→ **EXERCISE INSTRUCTIONS**
Please filter the data down to the lines that include the word "height" and copy them.

--- THE DATA ---

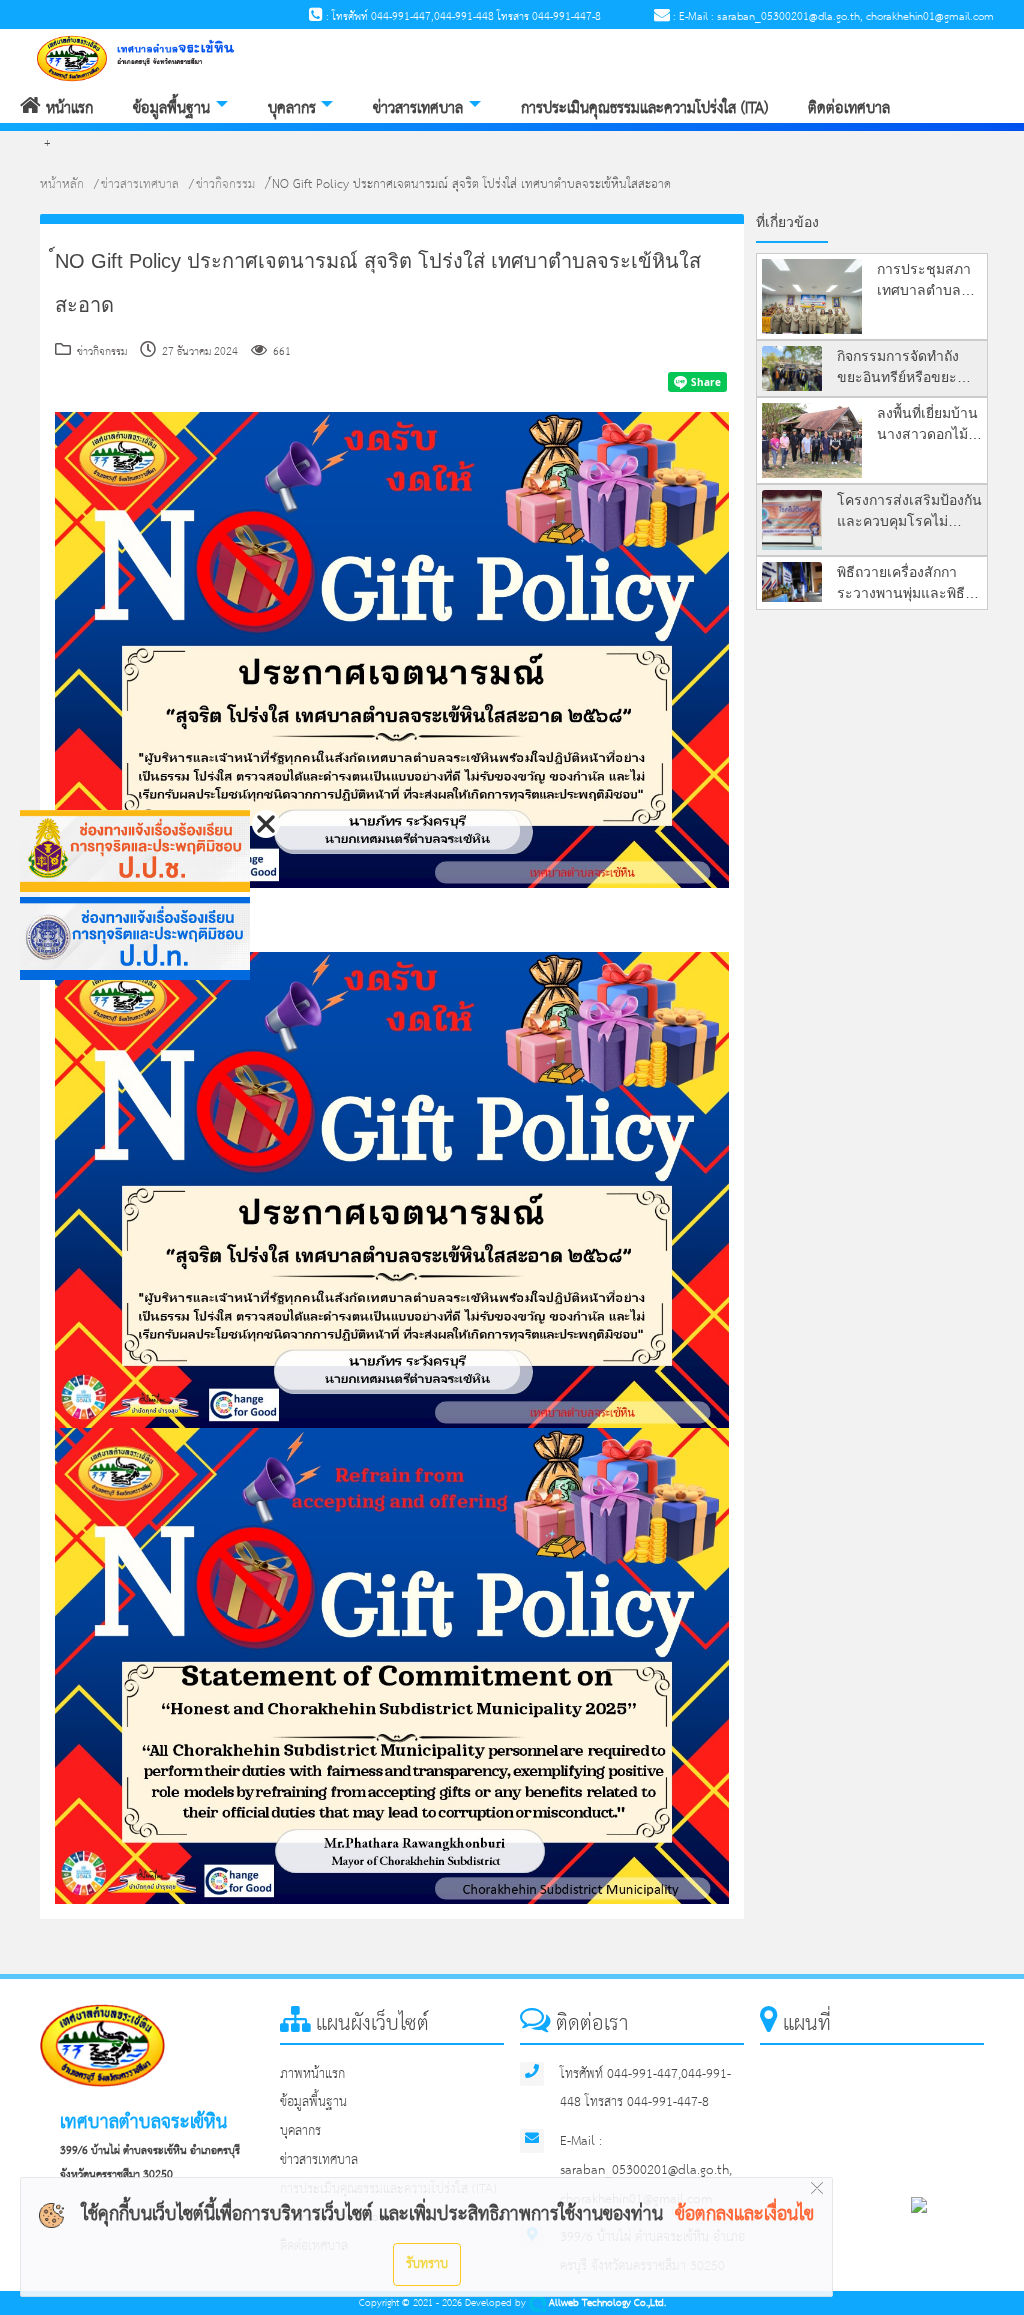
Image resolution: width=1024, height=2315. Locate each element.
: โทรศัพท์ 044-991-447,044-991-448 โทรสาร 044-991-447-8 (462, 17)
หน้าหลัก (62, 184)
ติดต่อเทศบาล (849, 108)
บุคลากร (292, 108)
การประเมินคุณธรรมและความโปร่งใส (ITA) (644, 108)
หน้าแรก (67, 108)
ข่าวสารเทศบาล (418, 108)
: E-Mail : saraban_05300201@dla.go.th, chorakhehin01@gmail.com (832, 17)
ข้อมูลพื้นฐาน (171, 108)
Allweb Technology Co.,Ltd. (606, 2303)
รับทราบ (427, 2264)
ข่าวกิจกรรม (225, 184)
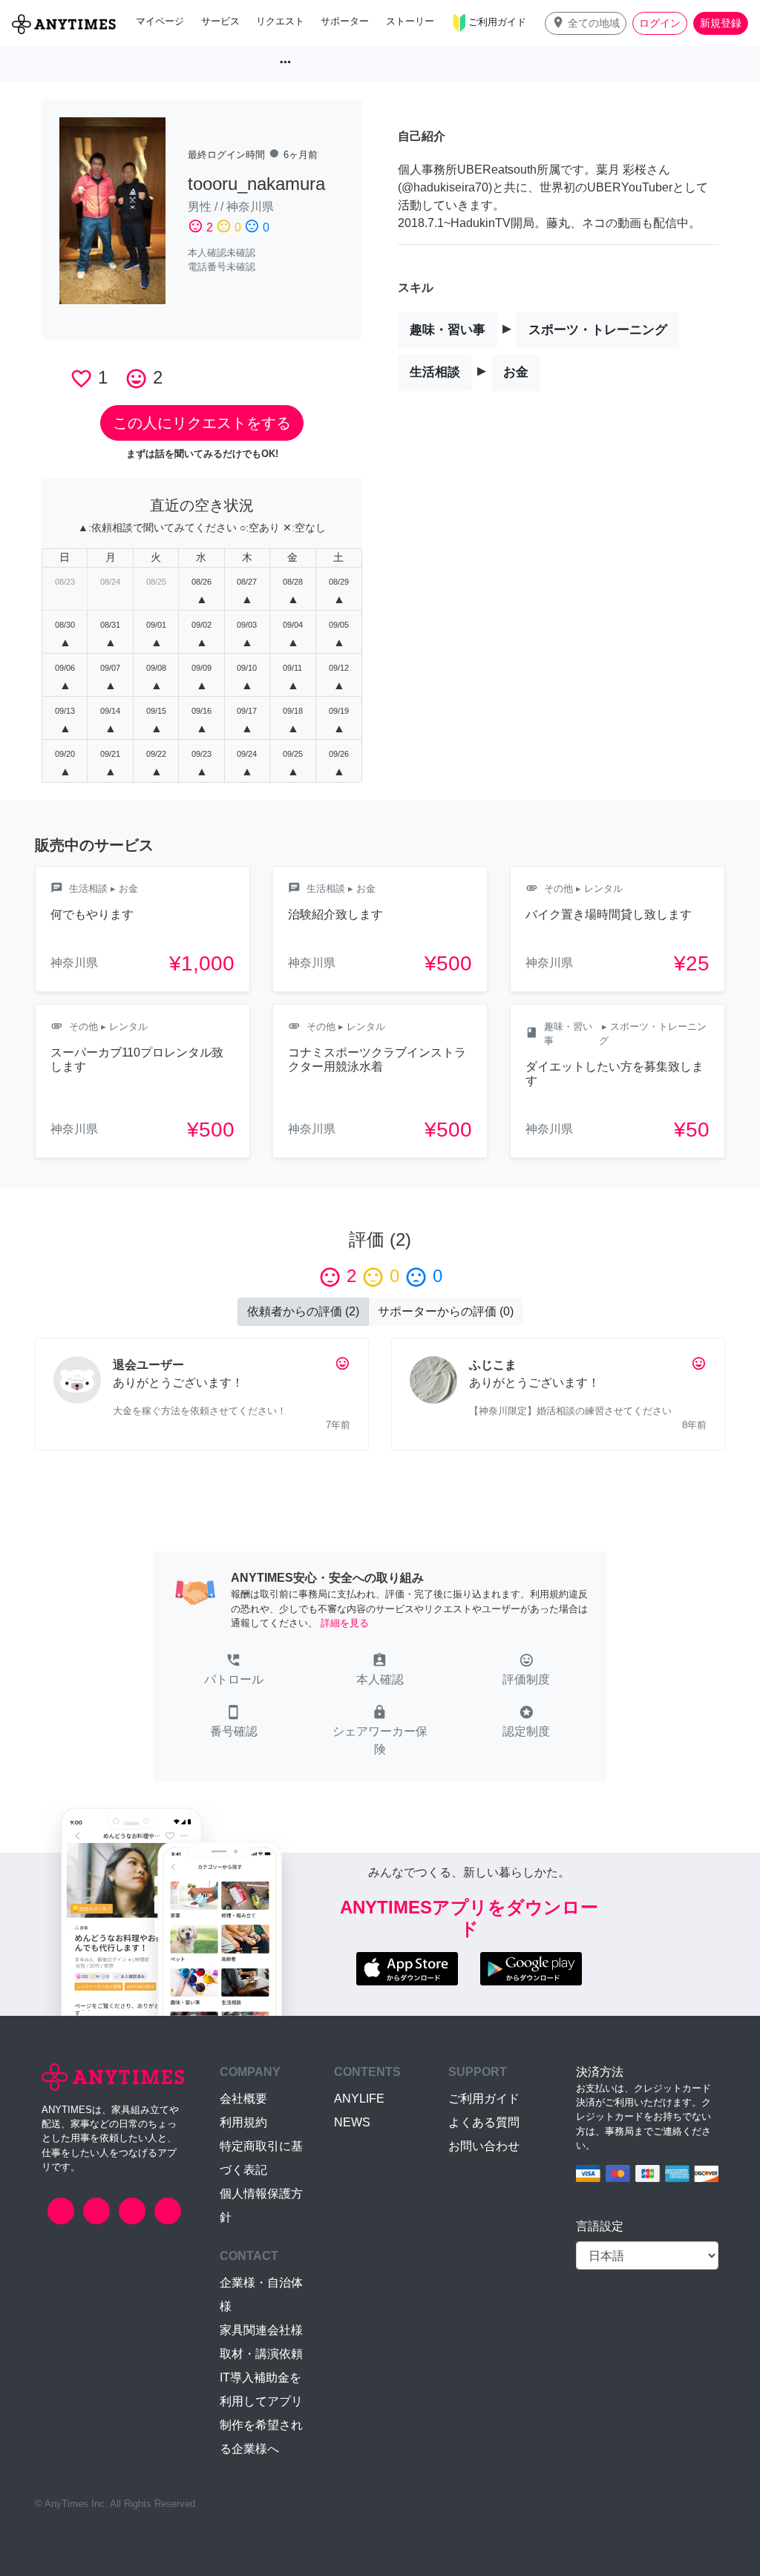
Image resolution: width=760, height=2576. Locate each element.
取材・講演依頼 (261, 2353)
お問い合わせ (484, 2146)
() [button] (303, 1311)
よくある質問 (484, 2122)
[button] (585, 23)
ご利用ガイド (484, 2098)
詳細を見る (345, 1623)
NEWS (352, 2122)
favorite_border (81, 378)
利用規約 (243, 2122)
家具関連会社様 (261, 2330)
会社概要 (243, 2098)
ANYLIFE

---

→ **WRITTEN ANSWER**
Image resolution: width=1024, height=2315. Locate each element.
Image resolution: width=760, height=2576. Locate each element.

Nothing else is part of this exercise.